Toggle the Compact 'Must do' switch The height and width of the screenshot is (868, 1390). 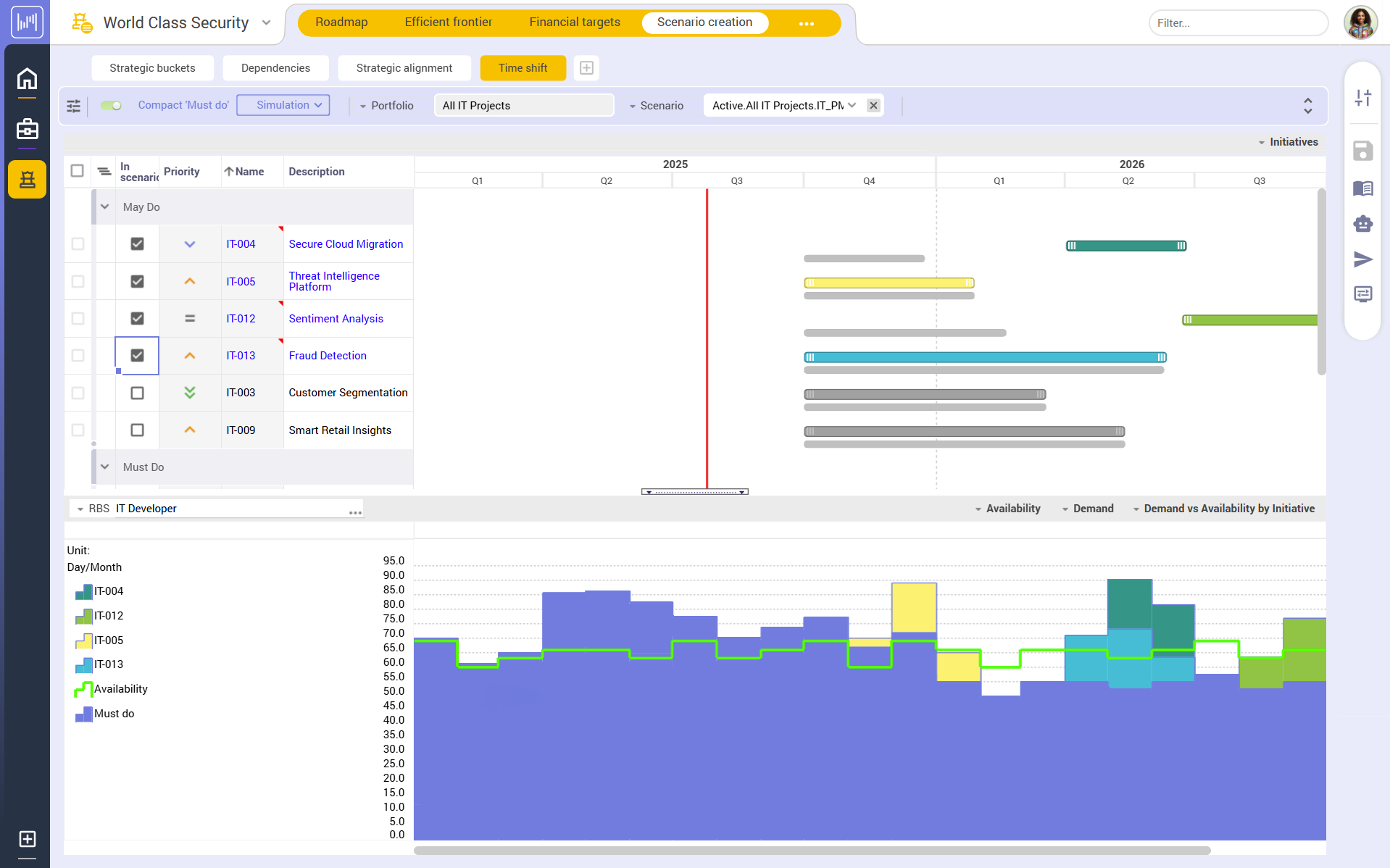coord(111,106)
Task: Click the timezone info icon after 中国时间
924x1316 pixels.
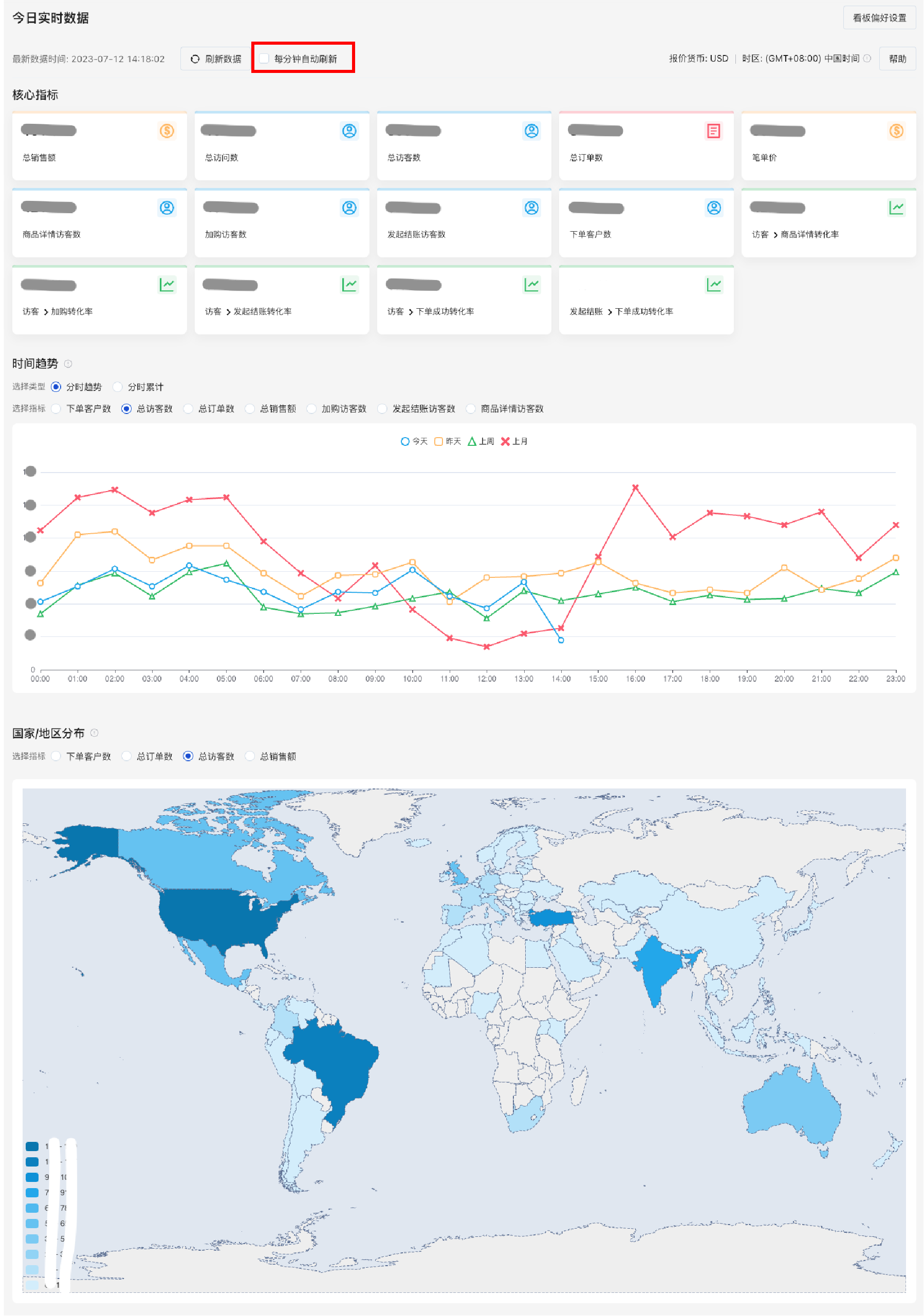Action: coord(867,59)
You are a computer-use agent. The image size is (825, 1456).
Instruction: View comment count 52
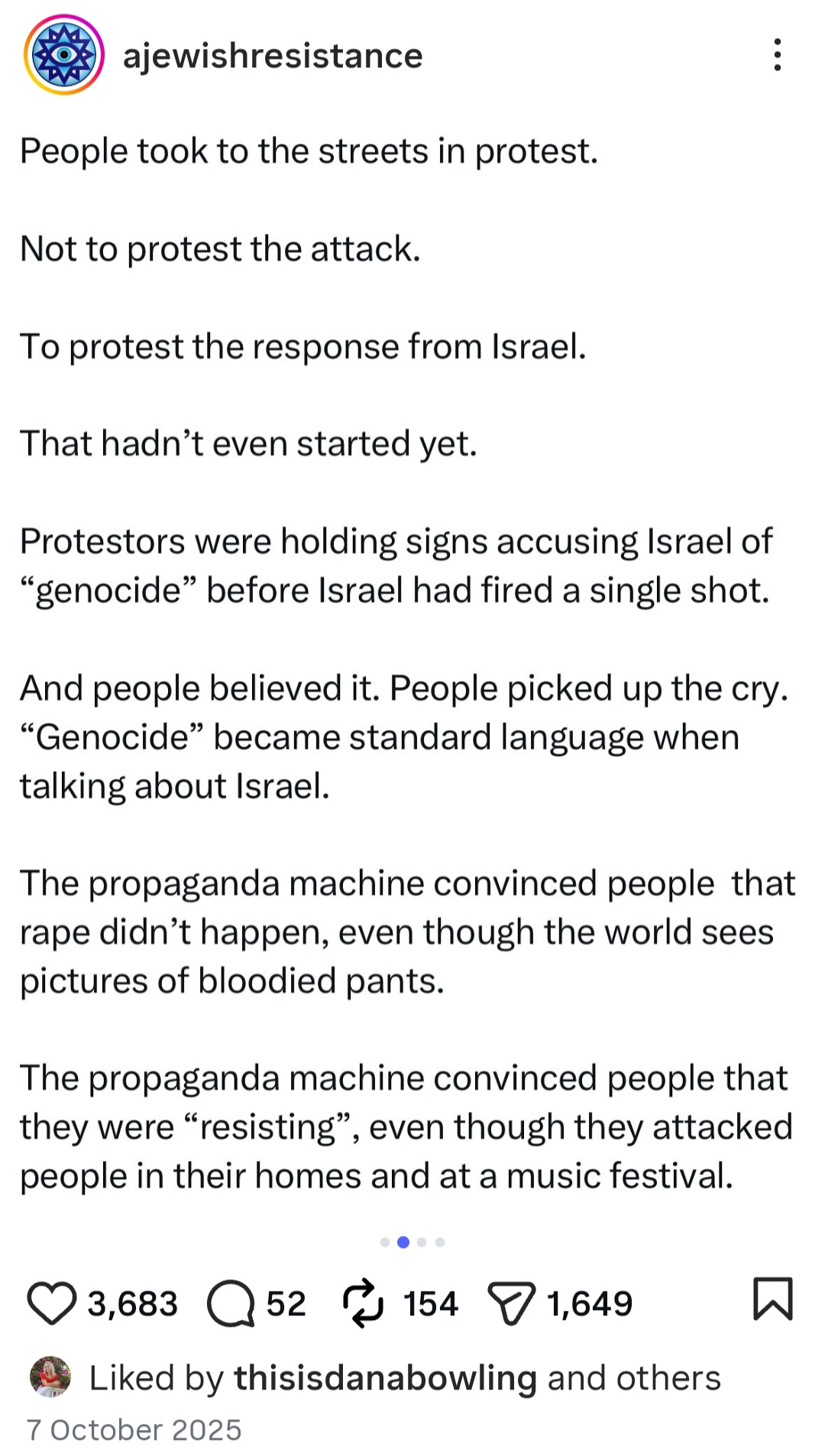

####################

Aim of the exercise: Output exactly, and with no pictures, the lines from the line that holds "You are a computer-use" through the last line of the listing above.

Response to the task:
You are a computer-use agent. The image size is (825, 1456).
Instruction: View comment count 52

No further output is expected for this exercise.